• **EXERCISE**: A verbatim reproduction of the lines below, from the line containing "Suscribirme (960, 640)" through the line containing "[Follow us on Instagram] (1850, 37)", both ends included, is the whole required output.

• **GIVEN ENTRIES**:
■ ■ ■ ■ ■ ■ ■
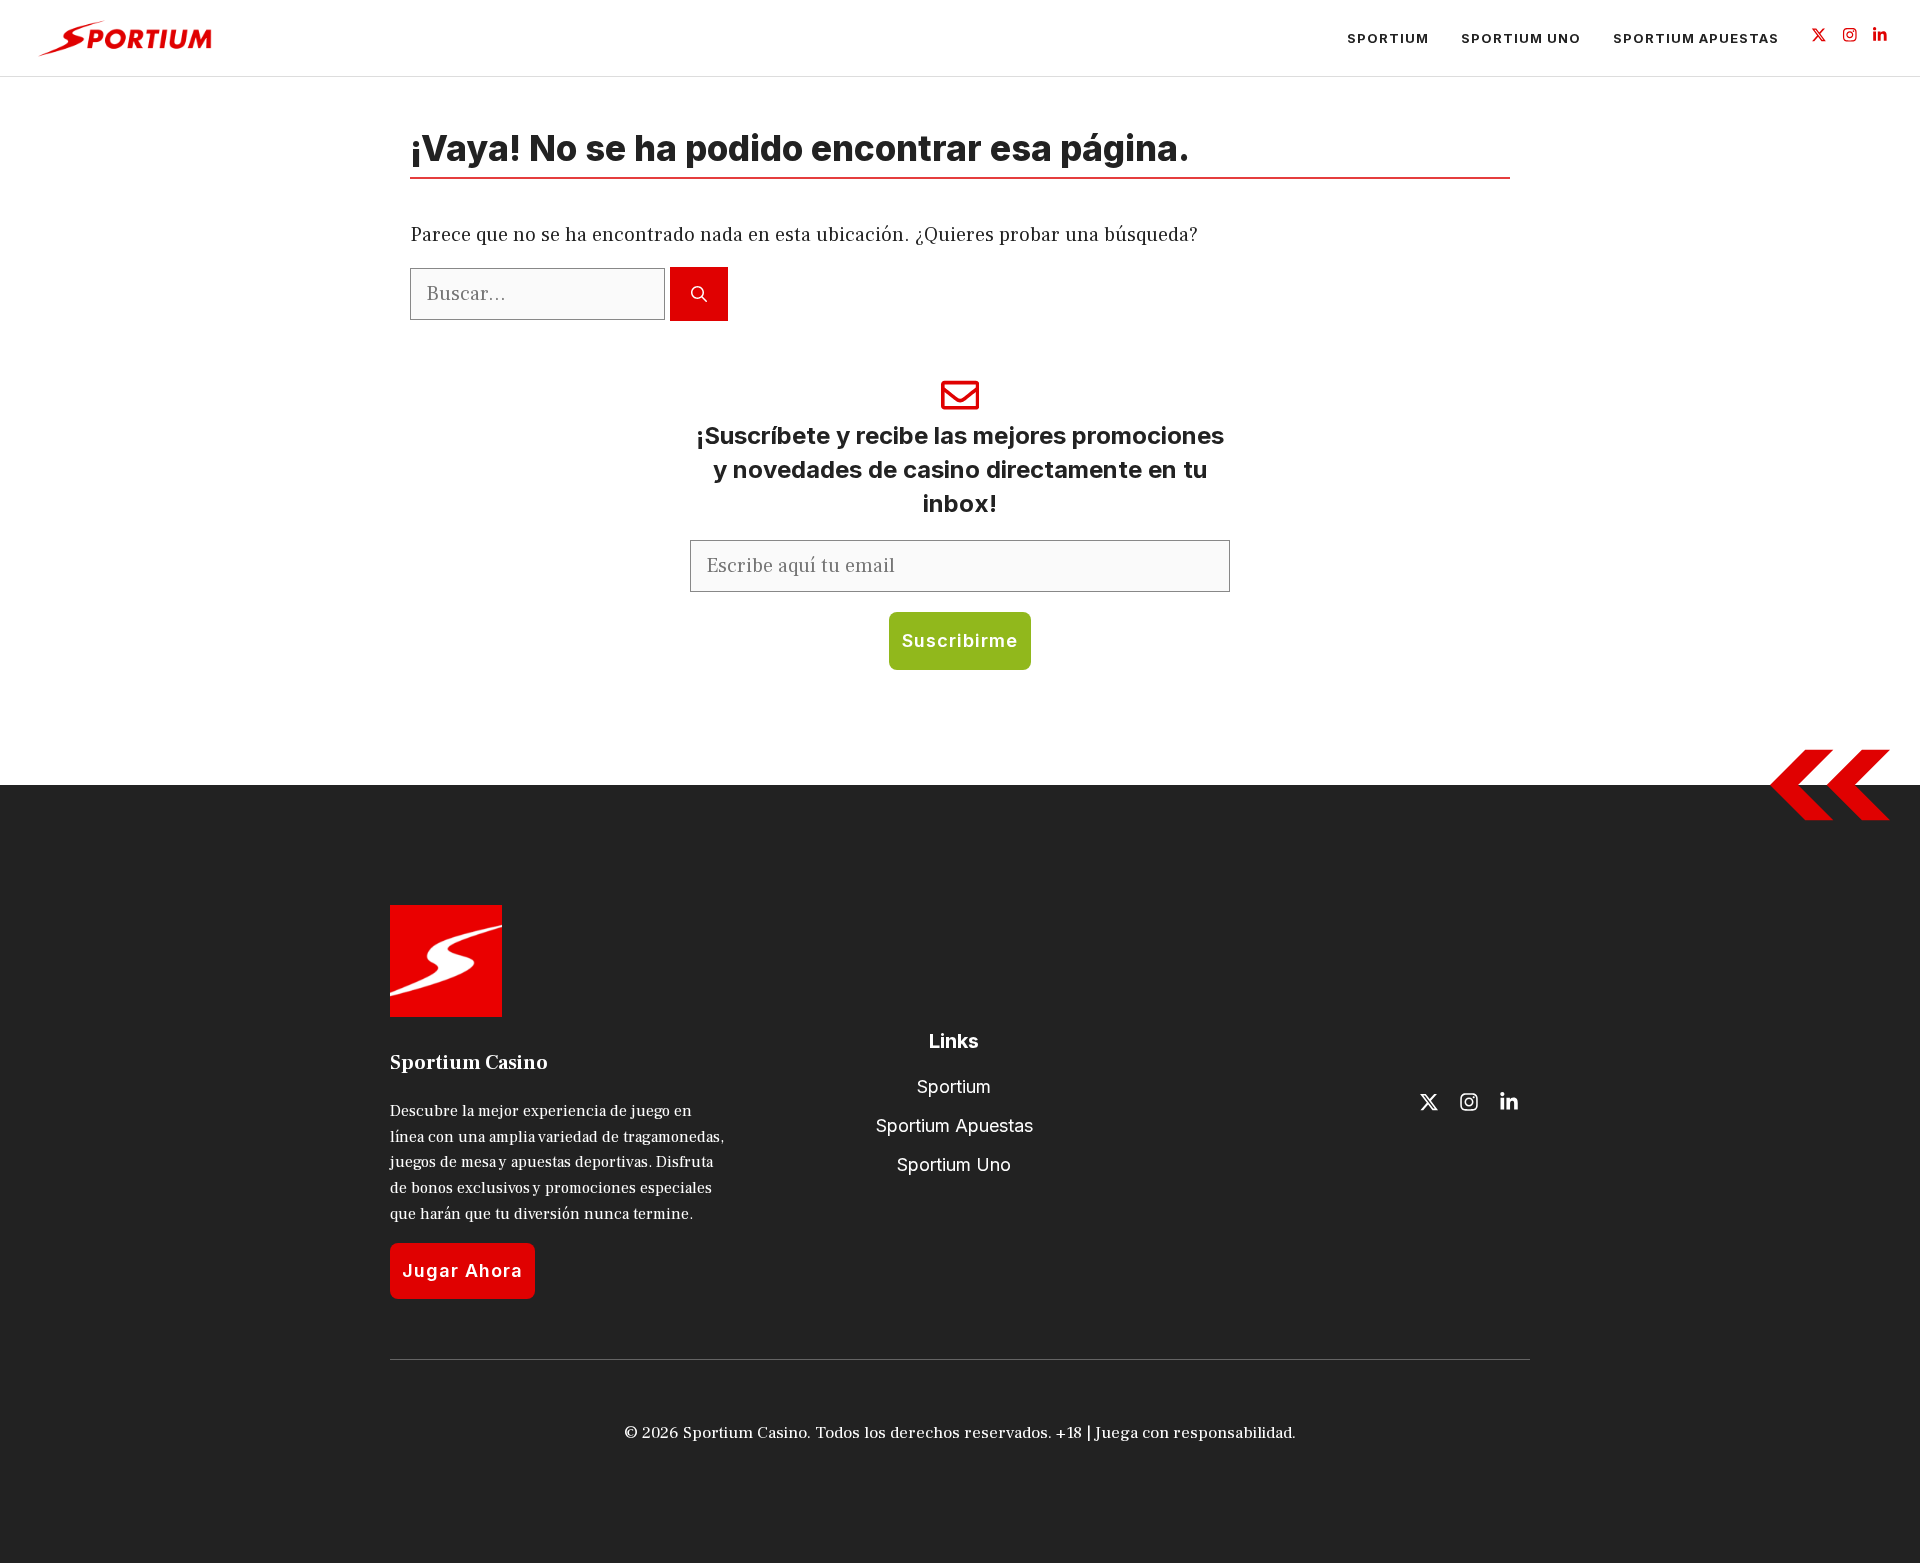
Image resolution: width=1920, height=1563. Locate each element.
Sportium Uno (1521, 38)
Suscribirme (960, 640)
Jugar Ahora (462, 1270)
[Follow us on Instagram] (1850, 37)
■ ■ ■ ■ ■ ■ ■
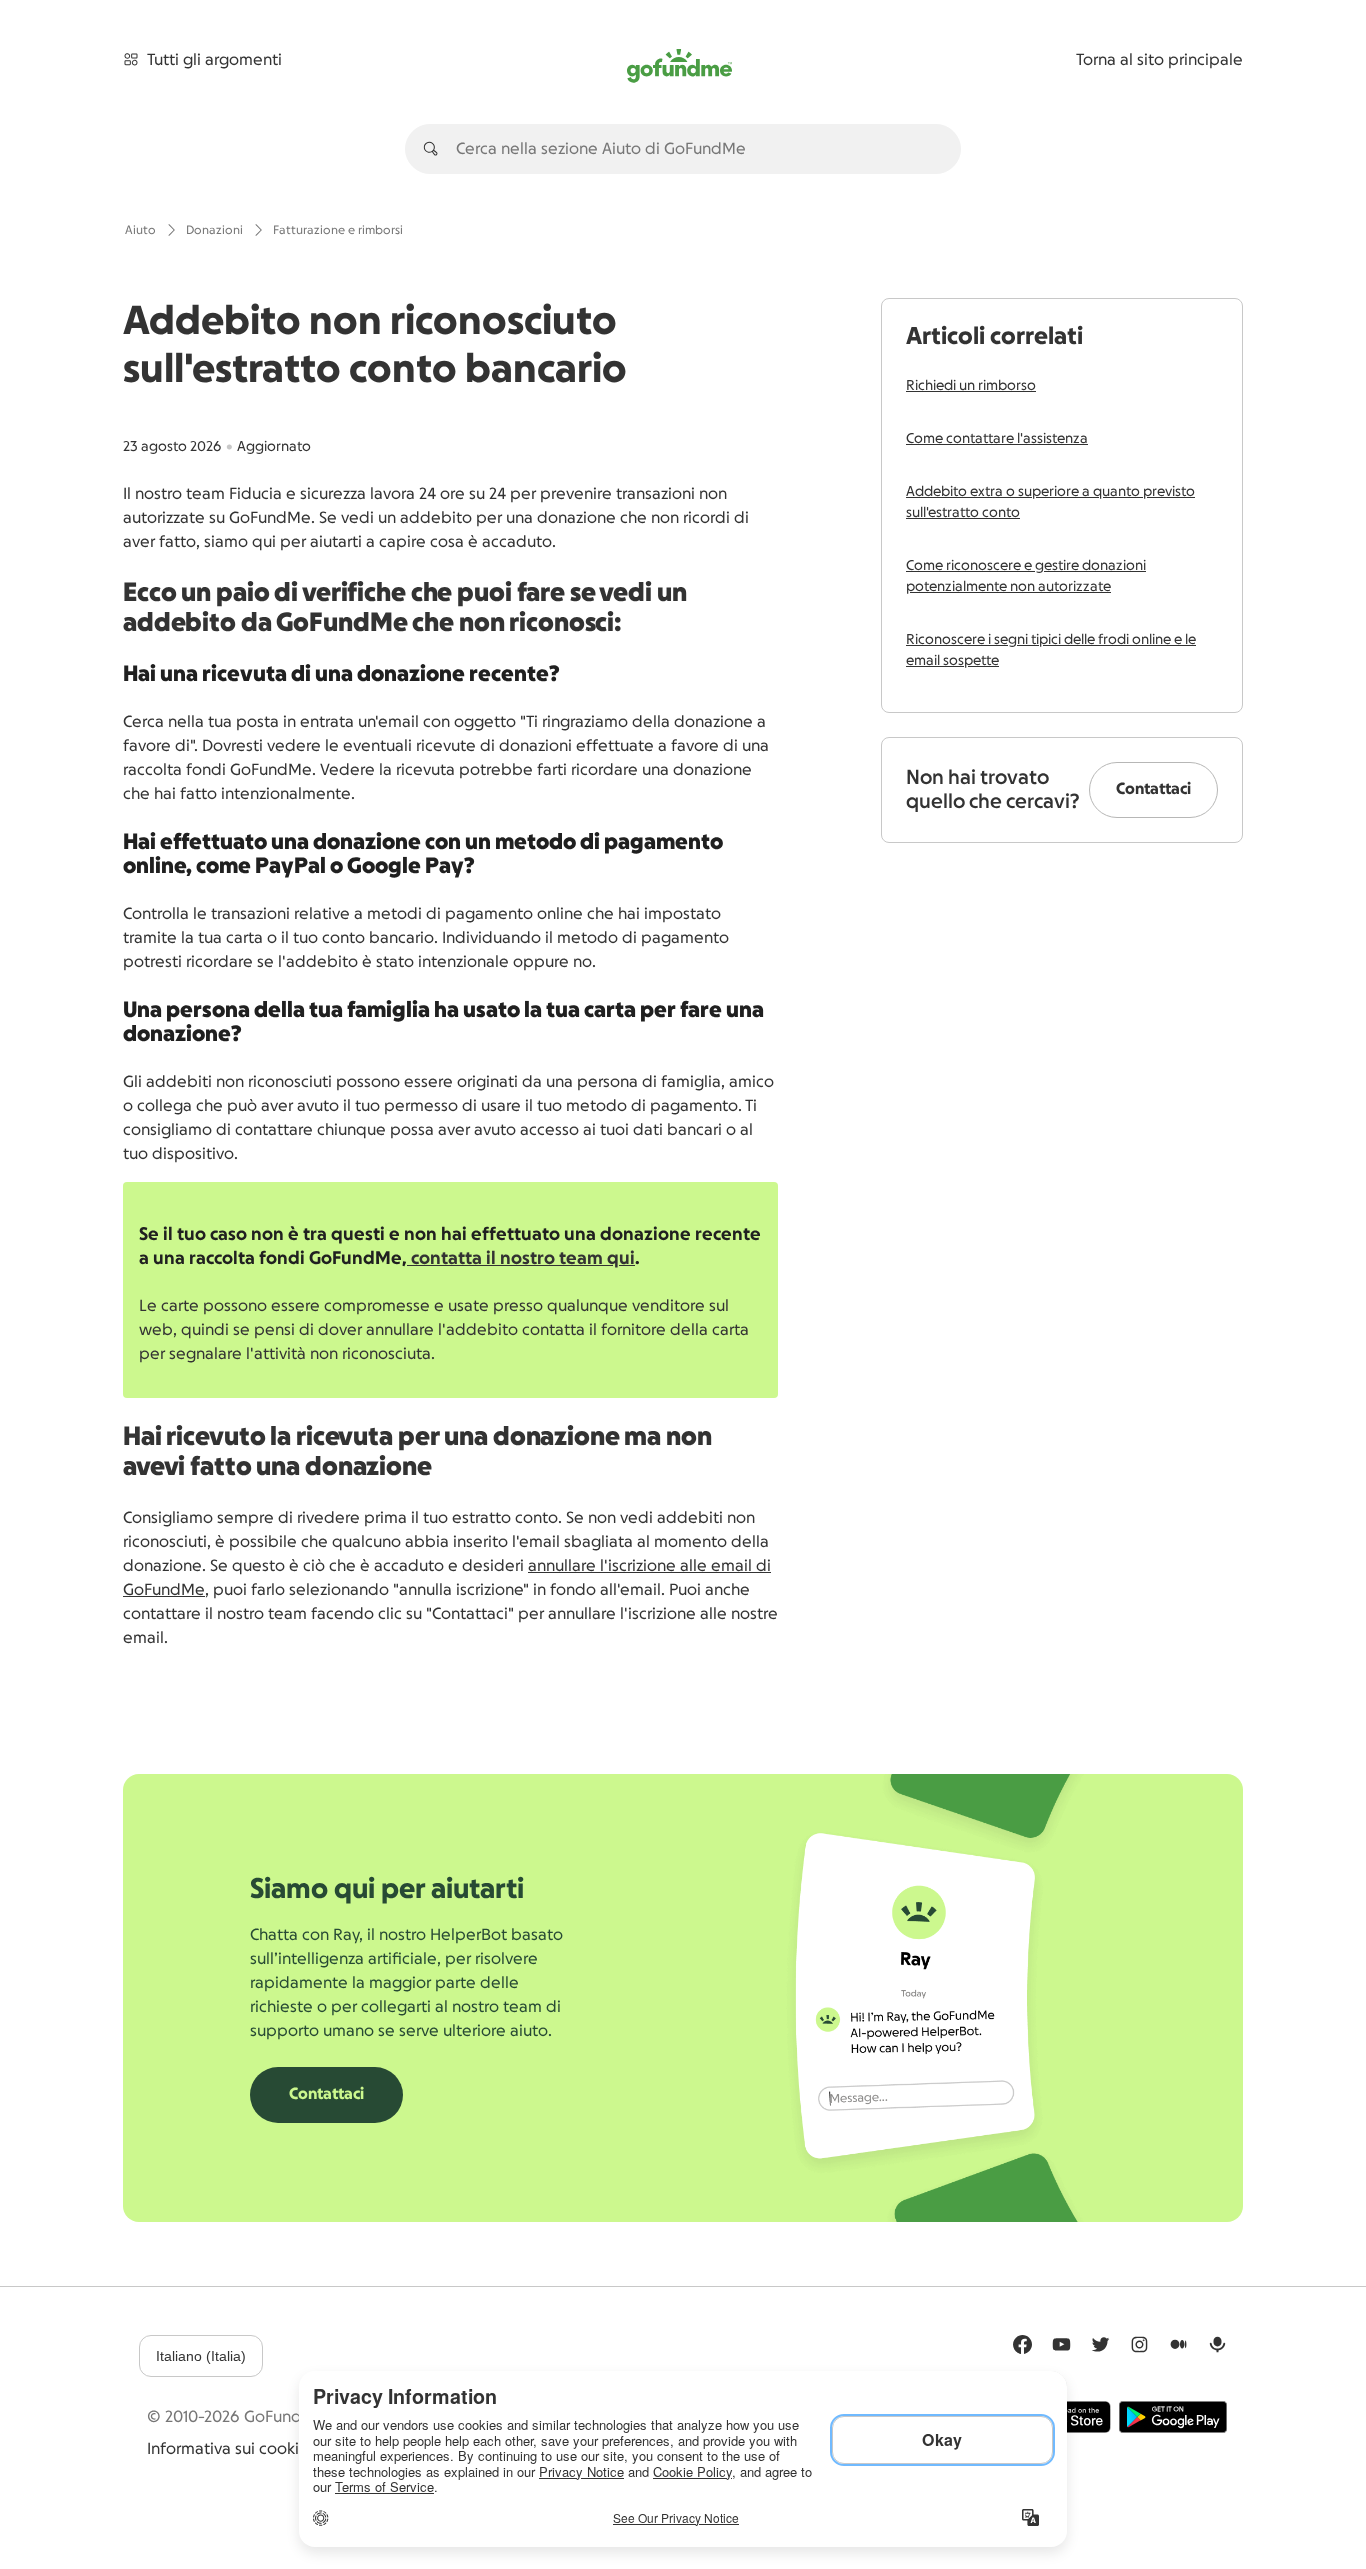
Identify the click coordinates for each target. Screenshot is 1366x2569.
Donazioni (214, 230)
■ ■ ■ ■ ■ ■ ■
• **WRITTEN RESPONSE**:
Suscribirme (960, 640)
Jugar Ahora (462, 1270)
[Follow us on Instagram] (1850, 37)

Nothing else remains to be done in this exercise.